Requirement
With pictures omitted, the line containing "This screenshot has" and all later lines of the records below are to be restated word for word.

______

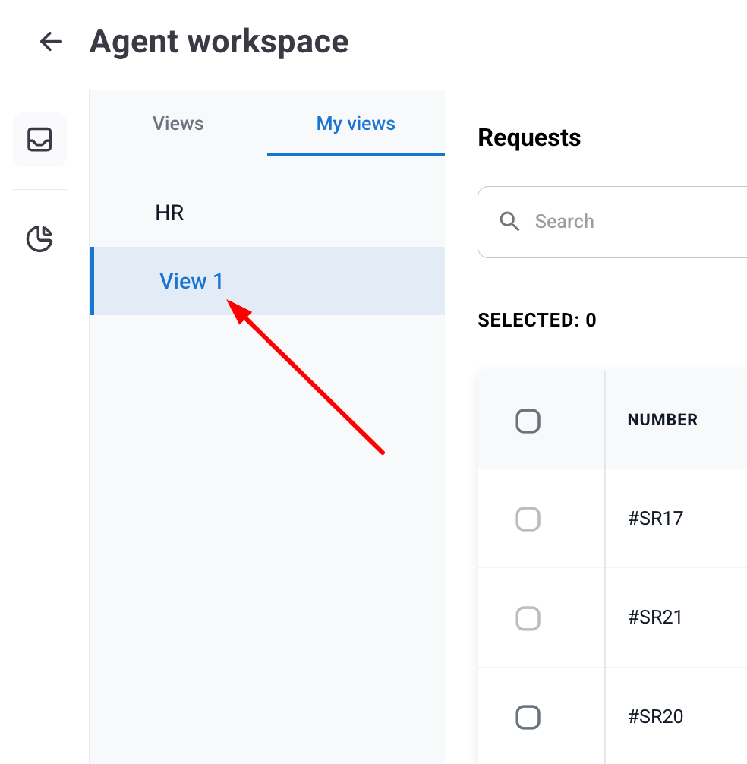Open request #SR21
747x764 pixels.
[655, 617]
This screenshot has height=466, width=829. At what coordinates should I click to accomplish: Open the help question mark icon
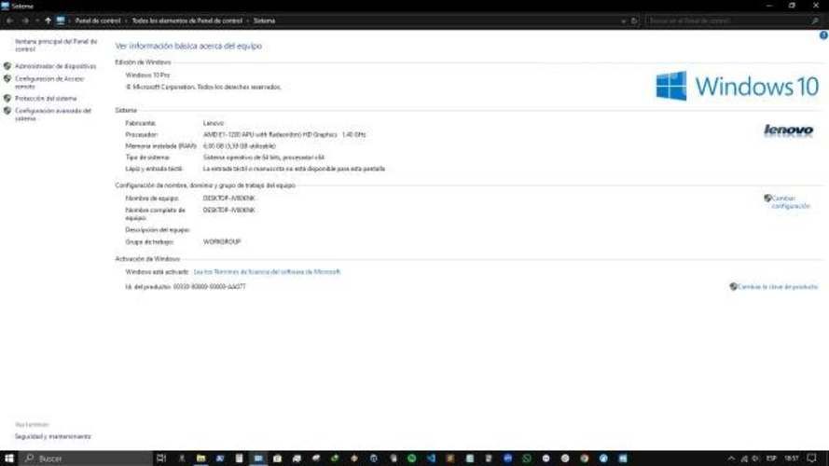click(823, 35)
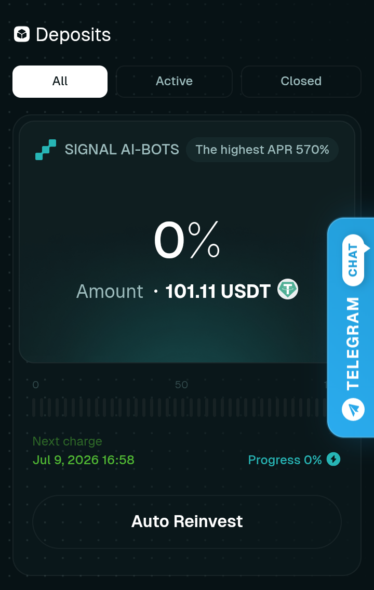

______

Answer below
This screenshot has height=466, width=829. At what coordinates should I click to accomplish: Open the help question mark icon
click(823, 35)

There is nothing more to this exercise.